Stored items ▸
◆ ◆ ◆ ◆

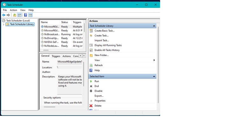This screenshot has width=234, height=131.
Task: Click the blue Help toolbar icon
Action: point(25,15)
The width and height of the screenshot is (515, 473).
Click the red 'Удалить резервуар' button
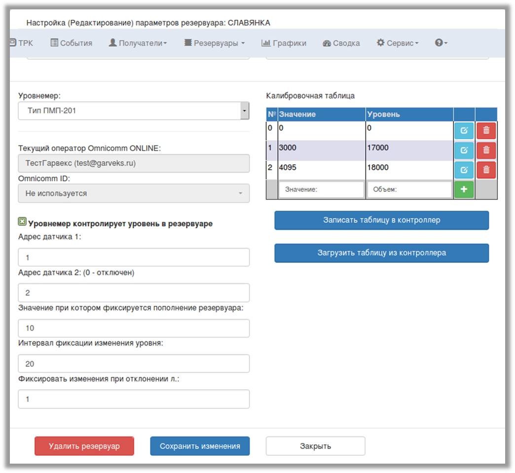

◆ ◆ ◆ ◆

Task requirements ▸ Look for the line that contains "The width and", then please copy it and the rest of the lines through the end of the data, pictures excluded.

Answer box ▸
The width and height of the screenshot is (515, 473).
Click the red 'Удалить резервуар' button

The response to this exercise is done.